- _STORED DATA_:
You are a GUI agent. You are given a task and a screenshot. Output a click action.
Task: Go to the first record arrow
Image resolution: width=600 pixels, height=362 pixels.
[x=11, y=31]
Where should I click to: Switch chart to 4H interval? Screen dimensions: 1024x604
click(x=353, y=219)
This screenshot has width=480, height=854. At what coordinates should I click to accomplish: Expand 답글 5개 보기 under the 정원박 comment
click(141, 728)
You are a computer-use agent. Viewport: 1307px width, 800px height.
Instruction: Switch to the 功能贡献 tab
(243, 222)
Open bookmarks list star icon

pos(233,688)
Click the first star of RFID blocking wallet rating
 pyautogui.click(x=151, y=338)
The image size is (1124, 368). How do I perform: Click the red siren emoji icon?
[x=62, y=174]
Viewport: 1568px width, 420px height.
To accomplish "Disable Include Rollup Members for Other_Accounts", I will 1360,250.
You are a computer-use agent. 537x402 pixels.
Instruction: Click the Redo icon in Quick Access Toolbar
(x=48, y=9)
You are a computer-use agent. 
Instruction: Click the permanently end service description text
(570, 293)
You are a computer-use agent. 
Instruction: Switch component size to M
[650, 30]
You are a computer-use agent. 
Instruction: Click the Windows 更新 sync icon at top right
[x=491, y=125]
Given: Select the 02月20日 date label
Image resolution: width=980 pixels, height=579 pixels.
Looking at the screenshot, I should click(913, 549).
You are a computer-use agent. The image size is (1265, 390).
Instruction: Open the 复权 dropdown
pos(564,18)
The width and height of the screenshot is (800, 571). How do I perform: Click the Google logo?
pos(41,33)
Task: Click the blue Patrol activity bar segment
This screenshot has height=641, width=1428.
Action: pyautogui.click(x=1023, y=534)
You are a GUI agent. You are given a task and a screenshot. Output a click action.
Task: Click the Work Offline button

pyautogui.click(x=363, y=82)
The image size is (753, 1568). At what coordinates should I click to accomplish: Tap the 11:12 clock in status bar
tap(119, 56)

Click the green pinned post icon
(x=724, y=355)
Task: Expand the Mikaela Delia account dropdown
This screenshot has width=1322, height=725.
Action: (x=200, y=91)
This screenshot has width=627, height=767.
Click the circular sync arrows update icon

- _EXERCISE DETAILS_: Give the listing again in full, with every line intact.

- _RESPONSE_:
You are a GUI agent. You are given a task and a screenshot. Output a click action.
Task: Go to the first record arrow
Image resolution: width=600 pixels, height=362 pixels.
[x=11, y=31]
Where should I click to: Switch chart to 4H interval? Screen dimensions: 1024x604
click(x=353, y=219)
This screenshot has width=480, height=854. At what coordinates should I click to accomplish: Expand 답글 5개 보기 under the 정원박 comment
click(141, 728)
You are a computer-use agent. Viewport: 1307px width, 800px height.
Instruction: Switch to the 功能贡献 tab
(243, 222)
Open bookmarks list star icon

pos(233,688)
Click the first star of RFID blocking wallet rating
 pyautogui.click(x=151, y=338)
The image size is (1124, 368). How do I perform: Click the red siren emoji icon?
[x=62, y=174]
Viewport: 1568px width, 420px height.
To accomplish "Disable Include Rollup Members for Other_Accounts", I will 1360,250.
You are a computer-use agent. 537x402 pixels.
Instruction: Click the Redo icon in Quick Access Toolbar
(x=48, y=9)
You are a computer-use agent. 
Instruction: Click the permanently end service description text
(570, 293)
You are a computer-use agent. 
Instruction: Switch component size to M
[650, 30]
You are a computer-use agent. 
Instruction: Click the Windows 更新 sync icon at top right
[x=491, y=125]
Given: Select the 02月20日 date label
Image resolution: width=980 pixels, height=579 pixels.
Looking at the screenshot, I should click(913, 549).
You are a computer-use agent. The image size is (1265, 390).
Instruction: Open the 复权 dropdown
pos(564,18)
The width and height of the screenshot is (800, 571). How do I perform: Click the Google logo?
pos(41,33)
Task: Click the blue Patrol activity bar segment
This screenshot has height=641, width=1428.
Action: pyautogui.click(x=1023, y=534)
You are a GUI agent. You are given a task and a screenshot. Output a click action.
Task: Click the Work Offline button

pyautogui.click(x=363, y=82)
The image size is (753, 1568). At what coordinates should I click to accomplish: Tap the 11:12 clock in status bar
tap(119, 56)

Click the green pinned post icon
(x=724, y=355)
Task: Expand the Mikaela Delia account dropdown
This screenshot has width=1322, height=725.
Action: (x=200, y=91)
This screenshot has width=627, height=767.
Click the circular sync arrows update icon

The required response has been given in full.